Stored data
========================================

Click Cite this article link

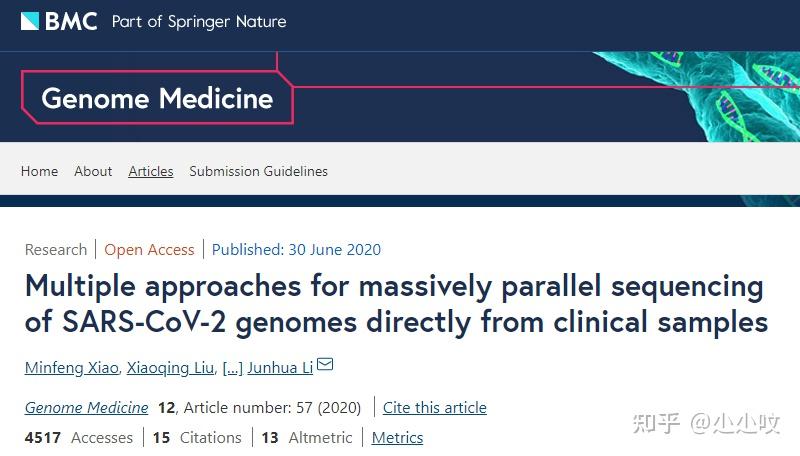(434, 407)
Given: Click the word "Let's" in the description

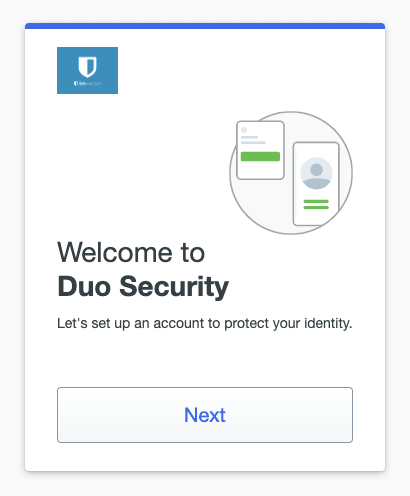Looking at the screenshot, I should coord(72,323).
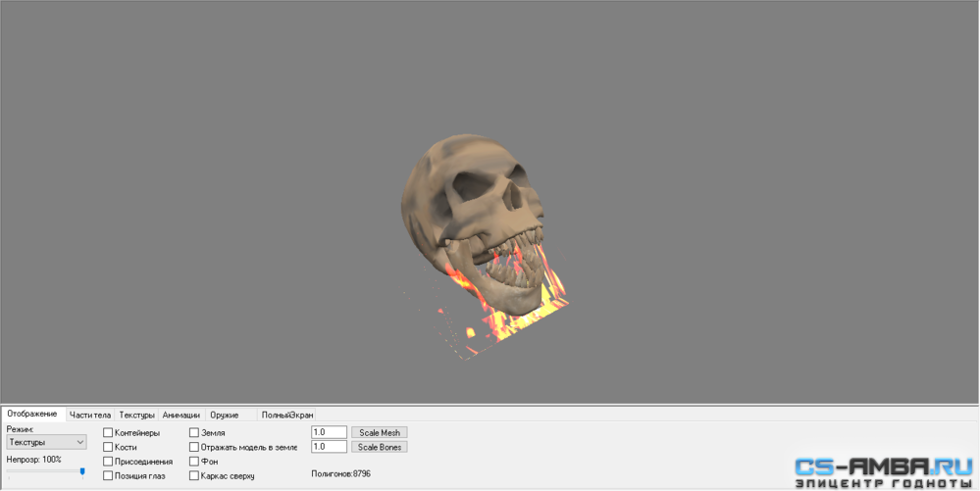Click the Scale Mesh button

380,432
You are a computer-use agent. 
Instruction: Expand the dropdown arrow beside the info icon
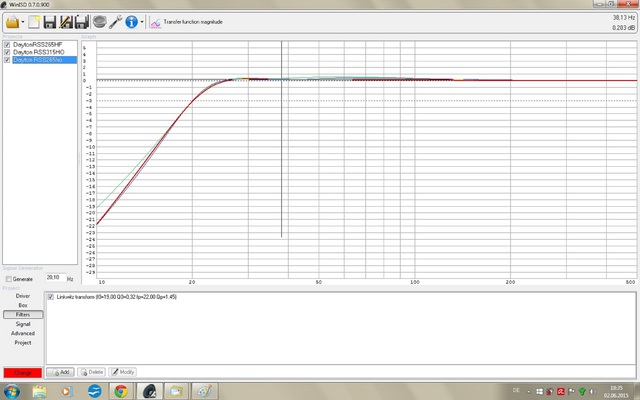click(142, 21)
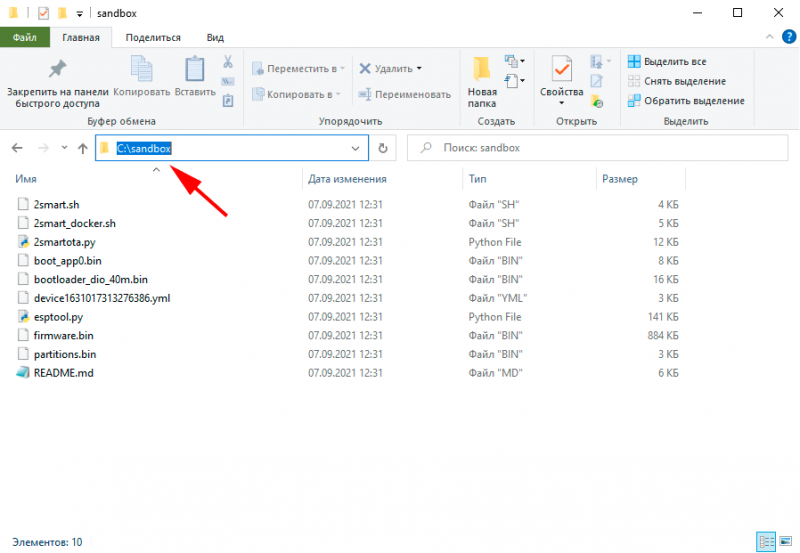
Task: Click the scissors cut icon
Action: [228, 62]
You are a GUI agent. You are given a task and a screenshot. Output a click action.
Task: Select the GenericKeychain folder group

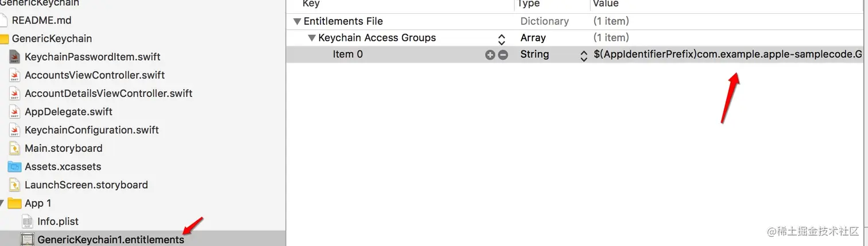pos(52,38)
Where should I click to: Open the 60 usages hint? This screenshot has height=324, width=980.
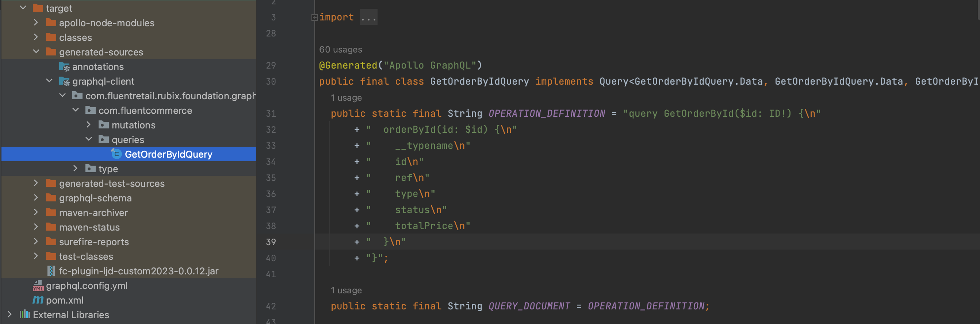pos(340,49)
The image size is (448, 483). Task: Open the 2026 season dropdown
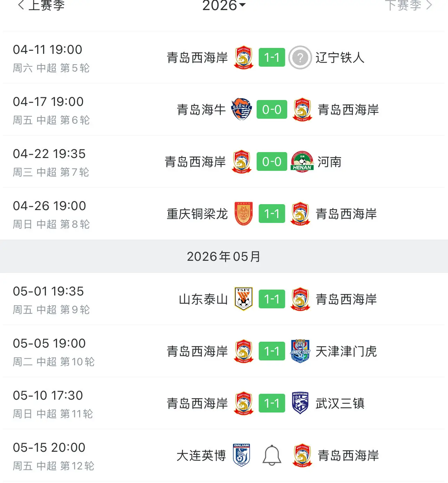point(224,5)
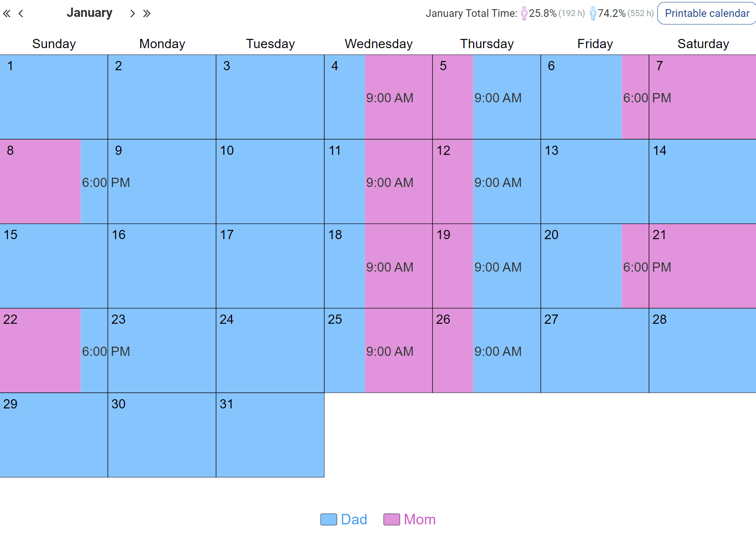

========================================

| To do |
Would you retype the lines from the line containing "You are a computer-use agent." to the final line of the entries above, exactly as given and without pictures?

| Exercise answer |
You are a computer-use agent. 
Instruction: Expand the dropdown arrow beside the info icon
click(142, 21)
Task: Click the scissors cut icon
Action: [228, 62]
You are a GUI agent. You are given a task and a screenshot. Output a click action.
Task: Select the GenericKeychain folder group

pos(52,38)
Where should I click to: Open the 60 usages hint? This screenshot has height=324, width=980.
pos(340,49)
The image size is (448, 483). Task: Open the 2026 season dropdown
point(224,5)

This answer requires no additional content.